Ilulissat
Ilulissat is a town of around 5,000 people on the west coast of Greenland, 250 kilometres north of the Arctic Circle, and the gateway to the Ilulissat Icefjord, a UNESCO World Heritage Site since 2004. The name means icebergs in Greenlandic, and the description is apt: the town looks directly out over Disko Bay, where colossal icebergs calved from the Sermeq Kujalleq glacier drift slowly past on their way to the open sea. Sermeq Kujalleq is the most productive glacier in the northern hemisphere, calving over 46 cubic kilometres of ice annually, which accounts for around 10 percent of all calving ice from the Greenland ice sheet. The combination of scale, accessibility, and sheer spectacle makes Ilulissat one of the most visited destinations in Greenland.

A Town Built Among Icebergs, at the Mouth of the World's Most Productive Glacier
The Ilulissat Icefjord stretches 40 kilometres from the face of the Sermeq Kujalleq glacier to the open waters of Disko Bay. The glacier moves at up to 40 metres per day, one of the fastest rates of any glacier on Earth, and the icebergs it produces are so large that many ground in the shallow waters of the fjord before eventually breaking up and floating free. Some of these grounded bergs rise 30 to 40 metres above the waterline, with the greater part of their mass hidden below. The fjord was designated a UNESCO World Heritage Site in 2004 for its scientific importance in understanding glacial processes and climate change; scientists have been studying the glacier here for more than 250 years, making it one of the most continuously observed ice systems in the world. Evidence of human settlement along the fjord extends back to the Saqqaq culture around 2,500 BCE, through the Dorset and Thule peoples to the founding of the modern Danish colonial town in 1741.

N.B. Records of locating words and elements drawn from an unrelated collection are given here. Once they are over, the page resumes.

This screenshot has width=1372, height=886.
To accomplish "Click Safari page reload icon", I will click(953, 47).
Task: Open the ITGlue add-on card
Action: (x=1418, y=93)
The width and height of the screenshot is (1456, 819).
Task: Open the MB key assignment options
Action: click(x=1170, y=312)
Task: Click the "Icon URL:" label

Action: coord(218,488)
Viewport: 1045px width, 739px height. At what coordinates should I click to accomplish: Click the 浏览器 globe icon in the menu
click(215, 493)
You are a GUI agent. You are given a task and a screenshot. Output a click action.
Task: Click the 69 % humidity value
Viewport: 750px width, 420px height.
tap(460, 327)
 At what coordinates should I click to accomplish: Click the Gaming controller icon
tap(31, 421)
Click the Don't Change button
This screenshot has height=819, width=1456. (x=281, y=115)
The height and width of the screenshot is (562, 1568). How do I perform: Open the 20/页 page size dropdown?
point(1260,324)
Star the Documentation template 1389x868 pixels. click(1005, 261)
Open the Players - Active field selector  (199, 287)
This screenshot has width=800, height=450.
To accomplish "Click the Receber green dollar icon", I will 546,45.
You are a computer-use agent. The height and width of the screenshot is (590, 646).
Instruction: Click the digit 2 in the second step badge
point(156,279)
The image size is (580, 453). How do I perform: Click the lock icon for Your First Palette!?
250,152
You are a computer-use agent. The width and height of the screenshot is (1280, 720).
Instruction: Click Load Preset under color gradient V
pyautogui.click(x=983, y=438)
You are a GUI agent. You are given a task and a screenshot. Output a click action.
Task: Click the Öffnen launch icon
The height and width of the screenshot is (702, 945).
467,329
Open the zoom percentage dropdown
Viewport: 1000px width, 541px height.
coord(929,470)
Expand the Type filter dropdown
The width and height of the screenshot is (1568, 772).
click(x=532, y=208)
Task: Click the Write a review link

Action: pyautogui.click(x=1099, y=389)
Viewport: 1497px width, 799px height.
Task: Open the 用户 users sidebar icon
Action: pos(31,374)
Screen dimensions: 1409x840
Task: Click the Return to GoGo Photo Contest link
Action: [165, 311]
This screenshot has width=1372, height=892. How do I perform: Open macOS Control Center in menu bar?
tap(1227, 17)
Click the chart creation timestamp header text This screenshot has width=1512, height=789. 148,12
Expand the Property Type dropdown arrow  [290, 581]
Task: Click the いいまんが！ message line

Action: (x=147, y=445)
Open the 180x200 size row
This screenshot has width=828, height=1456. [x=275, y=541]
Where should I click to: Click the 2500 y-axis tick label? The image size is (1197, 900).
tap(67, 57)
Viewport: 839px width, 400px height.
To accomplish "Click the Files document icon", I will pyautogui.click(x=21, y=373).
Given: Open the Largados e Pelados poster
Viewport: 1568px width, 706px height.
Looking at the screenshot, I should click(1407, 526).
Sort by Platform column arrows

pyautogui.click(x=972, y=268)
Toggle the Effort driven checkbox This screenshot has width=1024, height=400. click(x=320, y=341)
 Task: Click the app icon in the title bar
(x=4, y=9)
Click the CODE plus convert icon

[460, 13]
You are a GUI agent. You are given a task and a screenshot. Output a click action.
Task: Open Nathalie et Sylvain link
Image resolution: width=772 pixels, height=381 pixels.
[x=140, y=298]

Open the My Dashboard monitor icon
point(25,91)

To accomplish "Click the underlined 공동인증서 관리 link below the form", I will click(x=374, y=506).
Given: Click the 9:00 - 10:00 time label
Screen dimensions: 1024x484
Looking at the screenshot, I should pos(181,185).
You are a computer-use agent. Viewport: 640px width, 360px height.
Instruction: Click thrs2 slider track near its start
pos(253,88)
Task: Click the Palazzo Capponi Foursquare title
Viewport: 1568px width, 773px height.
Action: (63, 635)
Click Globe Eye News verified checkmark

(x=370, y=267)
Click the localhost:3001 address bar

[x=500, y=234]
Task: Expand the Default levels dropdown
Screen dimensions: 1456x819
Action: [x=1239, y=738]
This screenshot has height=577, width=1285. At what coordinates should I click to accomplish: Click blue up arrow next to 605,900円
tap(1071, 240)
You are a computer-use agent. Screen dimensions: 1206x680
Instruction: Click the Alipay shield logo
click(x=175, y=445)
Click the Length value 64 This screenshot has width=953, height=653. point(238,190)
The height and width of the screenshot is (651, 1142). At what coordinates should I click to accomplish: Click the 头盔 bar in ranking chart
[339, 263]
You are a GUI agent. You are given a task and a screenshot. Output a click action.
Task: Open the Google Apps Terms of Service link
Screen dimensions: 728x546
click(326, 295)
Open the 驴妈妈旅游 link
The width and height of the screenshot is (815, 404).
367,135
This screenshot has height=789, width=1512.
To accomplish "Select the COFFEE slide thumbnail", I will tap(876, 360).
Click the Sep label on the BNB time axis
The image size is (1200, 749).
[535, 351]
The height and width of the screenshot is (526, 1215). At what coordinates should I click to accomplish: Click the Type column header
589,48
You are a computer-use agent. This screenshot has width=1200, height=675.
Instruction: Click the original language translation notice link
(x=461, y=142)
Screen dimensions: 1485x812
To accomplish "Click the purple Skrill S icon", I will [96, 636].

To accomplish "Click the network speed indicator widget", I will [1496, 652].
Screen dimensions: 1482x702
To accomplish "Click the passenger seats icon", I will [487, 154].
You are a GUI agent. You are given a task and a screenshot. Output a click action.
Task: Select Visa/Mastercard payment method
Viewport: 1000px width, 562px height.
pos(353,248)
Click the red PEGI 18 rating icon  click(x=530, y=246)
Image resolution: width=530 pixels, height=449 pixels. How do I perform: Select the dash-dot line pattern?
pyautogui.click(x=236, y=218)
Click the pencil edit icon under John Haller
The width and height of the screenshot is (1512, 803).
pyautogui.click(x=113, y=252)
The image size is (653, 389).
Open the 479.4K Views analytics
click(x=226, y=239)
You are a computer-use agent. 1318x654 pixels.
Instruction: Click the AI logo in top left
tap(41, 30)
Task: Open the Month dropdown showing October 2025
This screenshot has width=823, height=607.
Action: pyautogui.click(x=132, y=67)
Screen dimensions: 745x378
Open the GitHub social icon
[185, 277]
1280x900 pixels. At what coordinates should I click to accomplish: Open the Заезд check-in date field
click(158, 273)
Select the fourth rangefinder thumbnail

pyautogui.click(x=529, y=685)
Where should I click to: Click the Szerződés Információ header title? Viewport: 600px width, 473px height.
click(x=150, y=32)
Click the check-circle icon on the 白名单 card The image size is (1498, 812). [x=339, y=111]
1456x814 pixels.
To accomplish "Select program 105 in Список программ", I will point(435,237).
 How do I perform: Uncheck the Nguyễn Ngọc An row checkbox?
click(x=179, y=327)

The town of Ilulissat sits on a rocky headland above the bay, with colourful houses arranged across the hillside and the movement of icebergs visible from almost everywhere in town. The main trail network around the Icefjord provides walking routes of various lengths along the fjord rim, with the most popular path following the southern edge to a viewpoint directly overlooking the glacier front. In summer the midnight sun means the light on the ice changes continuously through the night, and the cracking and groaning of the glacier carries across the water. Boat tours from the town harbour cruise among the icebergs at close range, and whale watching trips are common in summer as humpback, fin, and minke whales feed on the nutrient-rich waters around the fjord mouth. Dog sledding is the traditional form of transport in the region and tours are available in winter when the sea ice forms.
Ilulissat is reached by air from Reykjavík with Air Iceland Connect and from Copenhagen with Air Greenland, with flights landing at Ilulissat Airport just north of the town centre. The town has a hotel, several guesthouses, restaurants, and a small supermarket. The Ilulissat Museum documents the town's history and the life of Knud Rasmussen, the famous Arctic explorer who was born here in 1879. The best time to visit for iceberg viewing and hiking is June to September; winter visits are possible and offer northern lights and dog sledding but require more preparation for extreme cold. From Narsarsuaq in South Greenland, Ilulissat is accessible by internal Air Greenland flights via Nuuk.